* Problem
Your answer must consist of exactly the lines below, starting with the line with "Task: Save the" and going on through the line with "Expand the Compression section", and nothing else.

* Data extracts
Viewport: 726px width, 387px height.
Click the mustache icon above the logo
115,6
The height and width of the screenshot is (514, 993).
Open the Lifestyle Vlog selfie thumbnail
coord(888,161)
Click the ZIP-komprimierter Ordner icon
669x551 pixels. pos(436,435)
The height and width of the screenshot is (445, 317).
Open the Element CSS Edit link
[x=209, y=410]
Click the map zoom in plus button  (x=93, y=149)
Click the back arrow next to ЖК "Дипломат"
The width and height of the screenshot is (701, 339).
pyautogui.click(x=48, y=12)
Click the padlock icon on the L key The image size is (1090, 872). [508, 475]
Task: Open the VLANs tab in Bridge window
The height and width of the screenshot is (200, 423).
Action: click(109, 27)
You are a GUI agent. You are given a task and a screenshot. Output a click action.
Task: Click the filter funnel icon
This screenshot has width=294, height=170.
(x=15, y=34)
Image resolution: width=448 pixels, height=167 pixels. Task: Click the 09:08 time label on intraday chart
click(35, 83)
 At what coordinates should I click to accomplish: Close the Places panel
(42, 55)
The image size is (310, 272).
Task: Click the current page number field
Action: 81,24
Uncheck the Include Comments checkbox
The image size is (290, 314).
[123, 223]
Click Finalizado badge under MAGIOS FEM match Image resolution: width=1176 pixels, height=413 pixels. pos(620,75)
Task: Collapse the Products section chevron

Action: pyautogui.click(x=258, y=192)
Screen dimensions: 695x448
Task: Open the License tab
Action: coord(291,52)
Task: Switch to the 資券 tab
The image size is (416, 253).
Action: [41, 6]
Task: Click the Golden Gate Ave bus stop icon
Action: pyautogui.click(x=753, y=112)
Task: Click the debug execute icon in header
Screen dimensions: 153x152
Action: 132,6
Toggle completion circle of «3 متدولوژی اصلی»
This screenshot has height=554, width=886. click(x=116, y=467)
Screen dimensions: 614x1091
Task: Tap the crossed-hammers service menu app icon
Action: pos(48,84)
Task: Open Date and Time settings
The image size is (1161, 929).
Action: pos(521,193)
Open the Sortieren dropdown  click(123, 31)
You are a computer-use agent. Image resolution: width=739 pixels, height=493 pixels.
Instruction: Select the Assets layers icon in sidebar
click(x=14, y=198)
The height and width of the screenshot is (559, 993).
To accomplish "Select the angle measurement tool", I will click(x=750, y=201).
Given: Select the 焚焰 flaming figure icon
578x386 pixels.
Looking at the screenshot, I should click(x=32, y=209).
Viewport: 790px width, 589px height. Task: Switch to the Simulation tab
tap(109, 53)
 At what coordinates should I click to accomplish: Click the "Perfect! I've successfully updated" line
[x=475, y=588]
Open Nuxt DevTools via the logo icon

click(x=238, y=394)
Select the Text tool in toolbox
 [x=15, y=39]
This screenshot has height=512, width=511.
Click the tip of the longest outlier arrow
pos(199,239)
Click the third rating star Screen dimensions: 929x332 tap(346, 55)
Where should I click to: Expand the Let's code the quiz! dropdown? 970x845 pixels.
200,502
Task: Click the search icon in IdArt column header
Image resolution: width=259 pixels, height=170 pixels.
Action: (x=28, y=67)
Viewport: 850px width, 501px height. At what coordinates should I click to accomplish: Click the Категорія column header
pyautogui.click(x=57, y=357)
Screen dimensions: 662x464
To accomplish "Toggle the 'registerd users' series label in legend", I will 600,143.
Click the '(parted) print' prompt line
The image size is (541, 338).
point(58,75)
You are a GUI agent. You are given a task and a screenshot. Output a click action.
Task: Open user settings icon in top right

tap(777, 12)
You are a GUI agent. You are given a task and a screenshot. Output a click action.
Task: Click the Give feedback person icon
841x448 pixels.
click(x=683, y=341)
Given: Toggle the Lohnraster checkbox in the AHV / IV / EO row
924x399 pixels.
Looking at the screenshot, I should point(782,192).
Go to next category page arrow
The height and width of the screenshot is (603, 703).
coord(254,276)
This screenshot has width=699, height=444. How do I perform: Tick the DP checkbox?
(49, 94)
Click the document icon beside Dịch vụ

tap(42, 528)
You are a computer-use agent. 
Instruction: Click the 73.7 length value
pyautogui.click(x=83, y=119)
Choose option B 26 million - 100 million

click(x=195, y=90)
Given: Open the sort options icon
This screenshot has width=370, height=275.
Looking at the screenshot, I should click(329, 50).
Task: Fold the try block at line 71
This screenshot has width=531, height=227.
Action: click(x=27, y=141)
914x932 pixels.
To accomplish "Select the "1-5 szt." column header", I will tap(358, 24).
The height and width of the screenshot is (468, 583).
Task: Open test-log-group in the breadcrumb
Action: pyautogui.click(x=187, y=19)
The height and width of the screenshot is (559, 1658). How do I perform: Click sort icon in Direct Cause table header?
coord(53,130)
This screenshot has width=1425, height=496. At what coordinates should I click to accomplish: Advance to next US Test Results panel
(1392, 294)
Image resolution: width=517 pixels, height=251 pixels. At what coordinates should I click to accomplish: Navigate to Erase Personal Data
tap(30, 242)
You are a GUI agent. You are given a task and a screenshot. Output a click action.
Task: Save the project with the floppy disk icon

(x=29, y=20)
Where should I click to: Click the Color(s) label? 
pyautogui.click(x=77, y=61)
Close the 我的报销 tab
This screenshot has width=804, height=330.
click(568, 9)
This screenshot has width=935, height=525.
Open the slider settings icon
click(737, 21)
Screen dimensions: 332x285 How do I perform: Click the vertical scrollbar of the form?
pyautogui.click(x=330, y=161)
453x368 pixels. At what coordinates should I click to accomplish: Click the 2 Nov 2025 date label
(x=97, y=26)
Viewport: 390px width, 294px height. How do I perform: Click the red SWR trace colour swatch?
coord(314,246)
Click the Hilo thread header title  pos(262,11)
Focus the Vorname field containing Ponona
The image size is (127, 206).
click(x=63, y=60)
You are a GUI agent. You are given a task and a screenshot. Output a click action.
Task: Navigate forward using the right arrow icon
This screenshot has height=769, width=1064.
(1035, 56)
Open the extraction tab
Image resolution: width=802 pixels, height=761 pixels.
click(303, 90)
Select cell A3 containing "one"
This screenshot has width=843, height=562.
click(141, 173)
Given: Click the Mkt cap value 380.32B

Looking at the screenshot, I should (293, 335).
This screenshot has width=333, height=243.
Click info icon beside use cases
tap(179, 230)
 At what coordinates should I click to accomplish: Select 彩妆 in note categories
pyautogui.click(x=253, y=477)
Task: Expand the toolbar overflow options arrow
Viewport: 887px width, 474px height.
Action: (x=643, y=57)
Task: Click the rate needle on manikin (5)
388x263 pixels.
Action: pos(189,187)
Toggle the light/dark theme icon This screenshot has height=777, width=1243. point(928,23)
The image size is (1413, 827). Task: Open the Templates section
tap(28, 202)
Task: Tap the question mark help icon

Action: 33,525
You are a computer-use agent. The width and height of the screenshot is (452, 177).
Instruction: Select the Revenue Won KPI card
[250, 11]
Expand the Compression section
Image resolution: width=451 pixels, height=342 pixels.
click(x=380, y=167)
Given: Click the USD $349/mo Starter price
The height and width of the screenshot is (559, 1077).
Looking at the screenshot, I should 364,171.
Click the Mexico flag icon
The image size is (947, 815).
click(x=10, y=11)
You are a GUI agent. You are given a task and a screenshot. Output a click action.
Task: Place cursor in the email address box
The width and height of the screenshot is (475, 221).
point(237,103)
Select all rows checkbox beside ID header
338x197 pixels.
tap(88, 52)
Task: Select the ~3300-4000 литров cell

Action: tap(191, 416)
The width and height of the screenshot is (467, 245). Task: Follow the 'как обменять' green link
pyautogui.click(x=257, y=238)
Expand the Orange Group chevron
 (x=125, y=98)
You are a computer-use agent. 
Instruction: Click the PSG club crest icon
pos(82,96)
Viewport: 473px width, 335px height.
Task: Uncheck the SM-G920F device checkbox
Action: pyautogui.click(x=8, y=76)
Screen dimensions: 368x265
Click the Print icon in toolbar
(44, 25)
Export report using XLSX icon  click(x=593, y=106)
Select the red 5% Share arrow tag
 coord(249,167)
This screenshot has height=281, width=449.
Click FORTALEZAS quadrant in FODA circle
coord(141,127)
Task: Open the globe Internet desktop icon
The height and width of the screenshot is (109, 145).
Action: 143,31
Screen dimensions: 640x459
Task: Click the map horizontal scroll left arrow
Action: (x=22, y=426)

* Task result
Task: Save the project with the floppy disk icon

(x=29, y=20)
Where should I click to: Click the Color(s) label? 
pyautogui.click(x=77, y=61)
Close the 我的报销 tab
This screenshot has width=804, height=330.
click(568, 9)
This screenshot has width=935, height=525.
Open the slider settings icon
click(737, 21)
Screen dimensions: 332x285 How do I perform: Click the vertical scrollbar of the form?
pyautogui.click(x=330, y=161)
453x368 pixels. At what coordinates should I click to accomplish: Click the 2 Nov 2025 date label
(x=97, y=26)
Viewport: 390px width, 294px height. How do I perform: Click the red SWR trace colour swatch?
coord(314,246)
Click the Hilo thread header title  pos(262,11)
Focus the Vorname field containing Ponona
The image size is (127, 206).
click(x=63, y=60)
You are a GUI agent. You are given a task and a screenshot. Output a click action.
Task: Navigate forward using the right arrow icon
This screenshot has height=769, width=1064.
(1035, 56)
Open the extraction tab
Image resolution: width=802 pixels, height=761 pixels.
click(303, 90)
Select cell A3 containing "one"
This screenshot has width=843, height=562.
click(141, 173)
Given: Click the Mkt cap value 380.32B

Looking at the screenshot, I should (293, 335).
This screenshot has width=333, height=243.
Click info icon beside use cases
tap(179, 230)
 At what coordinates should I click to accomplish: Select 彩妆 in note categories
pyautogui.click(x=253, y=477)
Task: Expand the toolbar overflow options arrow
Viewport: 887px width, 474px height.
Action: (x=643, y=57)
Task: Click the rate needle on manikin (5)
388x263 pixels.
Action: pos(189,187)
Toggle the light/dark theme icon This screenshot has height=777, width=1243. point(928,23)
The image size is (1413, 827). Task: Open the Templates section
tap(28, 202)
Task: Tap the question mark help icon

Action: 33,525
You are a computer-use agent. The width and height of the screenshot is (452, 177).
Instruction: Select the Revenue Won KPI card
[250, 11]
Expand the Compression section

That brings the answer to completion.